Standard Project Template for Databricks Labs Projects
The purpose of this project is to provide easier ways to perform machine learning experiments, ETL, and ad-hoc analytics on time series within Databricks using Apache Spark. This includes data parallel and model parallel use cases encountered across the field.
Please note that all projects in the /databrickslabs github account are provided for your exploration only, and are not formally supported by Databricks with Service Level Agreements (SLAs). They are provided AS-IS and we do not make any guarantees of any kind. Please do not submit a support ticket relating to any issues arising from the use of these projects.
Any issues discovered through the use of this project should be filed as GitHub Issues on the Repo. They will be reviewed as time permits, but there are no formal SLAs for support.

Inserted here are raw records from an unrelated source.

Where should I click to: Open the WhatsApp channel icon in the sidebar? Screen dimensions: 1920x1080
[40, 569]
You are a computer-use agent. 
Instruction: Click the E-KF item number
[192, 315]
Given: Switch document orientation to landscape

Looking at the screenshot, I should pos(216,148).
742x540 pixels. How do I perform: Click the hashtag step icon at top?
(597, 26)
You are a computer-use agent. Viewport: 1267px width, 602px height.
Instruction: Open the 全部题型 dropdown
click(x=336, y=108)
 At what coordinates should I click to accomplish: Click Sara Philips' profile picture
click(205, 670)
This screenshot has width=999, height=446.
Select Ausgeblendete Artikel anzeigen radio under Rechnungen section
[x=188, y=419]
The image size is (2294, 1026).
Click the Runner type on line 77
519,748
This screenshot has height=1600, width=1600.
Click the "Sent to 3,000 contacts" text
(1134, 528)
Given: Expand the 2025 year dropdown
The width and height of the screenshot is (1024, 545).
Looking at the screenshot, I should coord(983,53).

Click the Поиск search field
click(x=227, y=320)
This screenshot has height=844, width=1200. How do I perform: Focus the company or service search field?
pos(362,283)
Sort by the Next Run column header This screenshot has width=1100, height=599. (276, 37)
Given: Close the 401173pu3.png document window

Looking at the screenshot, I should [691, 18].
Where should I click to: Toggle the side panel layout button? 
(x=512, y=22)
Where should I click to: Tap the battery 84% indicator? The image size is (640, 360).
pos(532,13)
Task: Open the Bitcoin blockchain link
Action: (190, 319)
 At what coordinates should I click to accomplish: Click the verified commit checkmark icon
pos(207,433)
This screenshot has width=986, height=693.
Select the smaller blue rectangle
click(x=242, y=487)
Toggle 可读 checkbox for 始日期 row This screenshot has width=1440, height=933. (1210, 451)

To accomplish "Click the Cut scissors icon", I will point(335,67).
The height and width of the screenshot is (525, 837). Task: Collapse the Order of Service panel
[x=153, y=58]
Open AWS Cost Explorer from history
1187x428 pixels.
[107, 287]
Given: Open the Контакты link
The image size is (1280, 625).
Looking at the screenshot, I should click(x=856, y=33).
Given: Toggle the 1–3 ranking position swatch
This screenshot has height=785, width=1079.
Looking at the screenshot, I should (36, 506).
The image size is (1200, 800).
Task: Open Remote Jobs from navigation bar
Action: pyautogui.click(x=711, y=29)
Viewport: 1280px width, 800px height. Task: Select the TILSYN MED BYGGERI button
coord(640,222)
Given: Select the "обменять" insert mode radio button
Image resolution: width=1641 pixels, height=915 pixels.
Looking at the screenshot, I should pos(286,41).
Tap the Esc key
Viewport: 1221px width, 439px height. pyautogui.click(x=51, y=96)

After cloning the repo, it is highly advised that you create a virtual environment to isolate and manage packages for this project, like so:
python -m venv <path to project root>/venv
You can then install the required modules via pip:
pip install requirements.txt
Once in the main project folder, build into a wheel using the following command:
python setup.py bdist_wheel
For installation in a Databricks notebook, you'll need to upload to the FileStore via UI (or directly). If uploading via the UI, you may need to rename with the commands below. Also below is the command to install the wheel into the notebook scope:
%fs cp /FileStore/tables/tca_0_1_py3_none_any-1f645.whl /FileStore/tables/tca-0.1-py3-none-any.whl
dbutils.library.install("/FileStore/tables/tca-0.1-py3-none-any.whl") # Library dbutils.library.restartPython()
Instructions for how to release a version of the project
from tca.base import newBaseTs
base_trades = newBaseTs(skewTrades)
normal_asof_result = base_trades.asofJoin(skewQuotes,partitionCols = ["symbol"])
normal_asof_result.select("EVENT_TS_left").distinct().count()